Scarcely a single automotive article has been written this past year or so that hasn’t come with the caveat that delivery times for certain models are likely to be longer than expected due to global events.
It started with the immediate impact of Covid-19 that indirectly led to a shortage of the vital computer chips that make functional nearly every part of a new car from the infotainment systems to the powertrain management. Adding to the chaos now is the appalling invasion of Ukraine that has thrown yet another spanner in the works, especially for German manufacturers that rely on wiring supplies from two major plants in Ukraine. The shortage of both wiring looms and semiconductors has created acute issues for companies who simply cannot get finished cars out the factory door fast enough to meet pent-up demand.
So, with the coronavirus apparently coming under control in Europe and the war in Ukraine dragging on, just how did the car industry get here and does the future look any brighter for dealers and car buyers?
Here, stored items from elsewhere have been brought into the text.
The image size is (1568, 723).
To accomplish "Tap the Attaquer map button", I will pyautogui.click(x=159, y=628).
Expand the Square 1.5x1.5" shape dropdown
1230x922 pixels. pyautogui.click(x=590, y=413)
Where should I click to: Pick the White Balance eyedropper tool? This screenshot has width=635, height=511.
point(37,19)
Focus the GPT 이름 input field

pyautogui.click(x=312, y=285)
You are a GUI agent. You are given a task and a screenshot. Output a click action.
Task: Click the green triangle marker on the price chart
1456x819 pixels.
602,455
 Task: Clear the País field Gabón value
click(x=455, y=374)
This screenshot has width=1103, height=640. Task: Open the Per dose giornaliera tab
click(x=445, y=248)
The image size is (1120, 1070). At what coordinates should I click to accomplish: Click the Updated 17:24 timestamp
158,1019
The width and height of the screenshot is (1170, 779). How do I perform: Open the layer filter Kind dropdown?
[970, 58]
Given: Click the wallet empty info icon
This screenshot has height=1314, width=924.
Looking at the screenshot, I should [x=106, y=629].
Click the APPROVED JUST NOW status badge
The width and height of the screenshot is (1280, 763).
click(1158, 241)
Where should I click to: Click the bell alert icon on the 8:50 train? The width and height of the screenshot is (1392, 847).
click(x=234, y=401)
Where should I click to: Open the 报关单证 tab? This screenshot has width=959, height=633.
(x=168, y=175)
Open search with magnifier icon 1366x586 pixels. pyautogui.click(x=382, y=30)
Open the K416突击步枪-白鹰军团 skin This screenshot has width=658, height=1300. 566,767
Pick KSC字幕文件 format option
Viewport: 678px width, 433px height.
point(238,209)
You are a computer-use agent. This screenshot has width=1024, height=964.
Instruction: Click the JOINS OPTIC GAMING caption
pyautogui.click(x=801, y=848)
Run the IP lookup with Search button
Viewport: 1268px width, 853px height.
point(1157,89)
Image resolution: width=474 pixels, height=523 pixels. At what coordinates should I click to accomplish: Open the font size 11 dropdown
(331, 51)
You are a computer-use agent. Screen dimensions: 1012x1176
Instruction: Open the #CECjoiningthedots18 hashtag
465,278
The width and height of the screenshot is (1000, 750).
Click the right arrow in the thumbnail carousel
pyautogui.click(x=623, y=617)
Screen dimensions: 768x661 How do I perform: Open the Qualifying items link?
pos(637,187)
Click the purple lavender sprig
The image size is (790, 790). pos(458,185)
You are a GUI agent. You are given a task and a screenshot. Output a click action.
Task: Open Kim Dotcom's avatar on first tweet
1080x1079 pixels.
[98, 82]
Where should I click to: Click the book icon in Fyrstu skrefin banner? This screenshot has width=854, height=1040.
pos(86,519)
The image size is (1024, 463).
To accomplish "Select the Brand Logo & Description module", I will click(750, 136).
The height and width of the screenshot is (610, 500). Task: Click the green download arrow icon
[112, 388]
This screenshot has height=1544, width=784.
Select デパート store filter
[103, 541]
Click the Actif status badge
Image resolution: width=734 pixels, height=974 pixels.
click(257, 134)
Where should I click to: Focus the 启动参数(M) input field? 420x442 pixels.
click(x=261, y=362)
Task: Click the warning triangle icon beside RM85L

When Covid-19 hit, with lockdowns in many countries across the world and the closure of car factories as per public health requirements, demand for new cars totally fell away. What didn’t fall away, however, was the demand for consumer electronics such as games consoles, smartphones and smart TVs. Consumer electronics, like cars, rely heavily on semiconductors and, even though the average modern car (particularly electric models) can have upwards of 3,500 on-board chips, the automotive industry’s demand is really a drop in the ocean compared to the volume of semiconductors required by other industries. In light of market conditions, semiconductor manufacturers shifted their focus to more profitable customers, which meant that when the automotive industry tried to cast-off again, they were faced with a situation where, because they weren’t able to get their hands on a sufficient number of chips, they weren’t able to manufacture complete cars. This has led to stocks of unfinished models piling-up outside factories and a severe shortage of supply.
Other problems compounded the issues: a lack of capacity at ports around the world leading to massive shipping backlogs; a fire at a major semiconductor plant in Japan in 2021; the blockage of the Suez Canal; and a drought in Taiwan. The latter incident created problems in that the manufacture of semiconductors requires vast quantities of pure water, which, in itself, is one of the main reasons why it’s only profitable to make chips in vast quantities. The requirement for enormous plants means that the supply of semiconductors is concentrated in the hands of a relatively small number of companies operating a small number of plants, and it’s this lack of agility that means that the industry just isn’t able to instantly switch back to supplying an adequate number of chips to the car industry.
The aforementioned shortage of wiring looms due to the war in Ukraine has also led to a situation where, in addition to already battling with a semiconductor shortage, car factories in Germany (Audi’s and Volkswagen’s in particular) are being forced to plan shutdowns and temporary line closures for certain models, particularly luxury and high-demand electric cars. Coronavirus outbreaks around the world, especially a recent one in China, have also impacted the supply of finished cars and parts globally, with Tesla, VW and Renault all affected.
What’s the situation in Ireland now?
Internationally, the situation is incrementally improving, but stock levels remain low and are likely to remain so for the foreseeable future.
At present in Ireland, stock levels are currently either low or non-existent with demand generally outstripping supply for the upcoming “222” models. The Irish distributor for Mercedes-Benz, for instance, reports only 60 per cent of its requirement for the 222 sales season. Some distributors such as those for Peugeot, Renault and Opel have managed to secure delivery of new cars to meet the predicted July surge in demand, however other manufacturers estimate that for certain high-demand models and those built to order (from BMW, MINI, Volvo and others), customers may be waiting until at least the first quarter of 2023.
Other manufacturers have been reducing the number of options available on their cars, Mazda offering certain grades and models without the option of high-end Bose speakers, for example and Citroën delaying the introduction of new 75kWh batteries in its electric models. This is all with the goal of eliminating some of the supply-chain bottlenecks that are currently constraining supply to consumers.
At present, as a result of the car supply situation, both the cost of used cars and car rental (both in Ireland and abroad) remain significantly inflated compared to pre-pandemic levels.
When will the situation improve?
Even though the supply situation has improved slightly in recent months, most industry bosses don’t see the supply chain getting back to normal any time soon. Mercedes’s Ola Källenius and Tesla’s Elon Musk said that they expect problems to continue well into 2023 or even 2024. In the short term at least, manufacturers will likely continue prioritising the supply of chips for their most profitable cars, so it’s probable that certain models within manufacturers’ ranges will be affected by chip supplies for longer than others.